**INFORMATION GIVEN:**
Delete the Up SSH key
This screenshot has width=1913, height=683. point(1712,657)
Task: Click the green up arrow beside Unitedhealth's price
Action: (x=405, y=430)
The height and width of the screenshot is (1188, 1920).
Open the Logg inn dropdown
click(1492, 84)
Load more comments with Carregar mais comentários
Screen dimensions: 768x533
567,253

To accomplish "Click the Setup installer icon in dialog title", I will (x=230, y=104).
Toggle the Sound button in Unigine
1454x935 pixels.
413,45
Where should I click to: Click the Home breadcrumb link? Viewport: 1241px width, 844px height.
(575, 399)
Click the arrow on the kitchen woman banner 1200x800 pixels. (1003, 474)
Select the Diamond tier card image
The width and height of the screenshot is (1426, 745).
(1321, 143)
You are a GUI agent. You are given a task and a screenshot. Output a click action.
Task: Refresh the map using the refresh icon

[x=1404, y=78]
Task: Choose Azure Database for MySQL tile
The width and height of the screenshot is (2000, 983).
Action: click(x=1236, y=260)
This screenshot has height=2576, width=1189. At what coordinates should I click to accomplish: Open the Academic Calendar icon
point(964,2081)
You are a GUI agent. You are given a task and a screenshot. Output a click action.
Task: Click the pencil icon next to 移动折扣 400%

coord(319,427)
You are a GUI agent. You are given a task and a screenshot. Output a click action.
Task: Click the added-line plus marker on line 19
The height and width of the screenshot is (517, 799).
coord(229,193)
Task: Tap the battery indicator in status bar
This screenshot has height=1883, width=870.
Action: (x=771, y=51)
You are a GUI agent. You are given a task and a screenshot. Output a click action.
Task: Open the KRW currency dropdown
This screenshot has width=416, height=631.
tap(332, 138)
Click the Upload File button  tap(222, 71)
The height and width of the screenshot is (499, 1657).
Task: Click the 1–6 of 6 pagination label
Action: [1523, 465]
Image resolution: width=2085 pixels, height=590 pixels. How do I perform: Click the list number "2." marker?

**EXERCISE GOAL:** All of the records above need to be copied exactly.

**EXERCISE RESPONSE:**
Delete the Up SSH key
This screenshot has width=1913, height=683. point(1712,657)
Task: Click the green up arrow beside Unitedhealth's price
Action: (x=405, y=430)
The height and width of the screenshot is (1188, 1920).
Open the Logg inn dropdown
click(1492, 84)
Load more comments with Carregar mais comentários
Screen dimensions: 768x533
567,253

To accomplish "Click the Setup installer icon in dialog title", I will (x=230, y=104).
Toggle the Sound button in Unigine
1454x935 pixels.
413,45
Where should I click to: Click the Home breadcrumb link? Viewport: 1241px width, 844px height.
(575, 399)
Click the arrow on the kitchen woman banner 1200x800 pixels. (1003, 474)
Select the Diamond tier card image
The width and height of the screenshot is (1426, 745).
(1321, 143)
You are a GUI agent. You are given a task and a screenshot. Output a click action.
Task: Refresh the map using the refresh icon

[x=1404, y=78]
Task: Choose Azure Database for MySQL tile
The width and height of the screenshot is (2000, 983).
Action: click(x=1236, y=260)
This screenshot has height=2576, width=1189. At what coordinates should I click to accomplish: Open the Academic Calendar icon
point(964,2081)
You are a GUI agent. You are given a task and a screenshot. Output a click action.
Task: Click the pencil icon next to 移动折扣 400%

coord(319,427)
You are a GUI agent. You are given a task and a screenshot. Output a click action.
Task: Click the added-line plus marker on line 19
The height and width of the screenshot is (517, 799).
coord(229,193)
Task: Tap the battery indicator in status bar
This screenshot has height=1883, width=870.
Action: (x=771, y=51)
You are a GUI agent. You are given a task and a screenshot. Output a click action.
Task: Open the KRW currency dropdown
This screenshot has width=416, height=631.
tap(332, 138)
Click the Upload File button  tap(222, 71)
The height and width of the screenshot is (499, 1657).
Task: Click the 1–6 of 6 pagination label
Action: [1523, 465]
Image resolution: width=2085 pixels, height=590 pixels. How do I perform: Click the list number "2." marker?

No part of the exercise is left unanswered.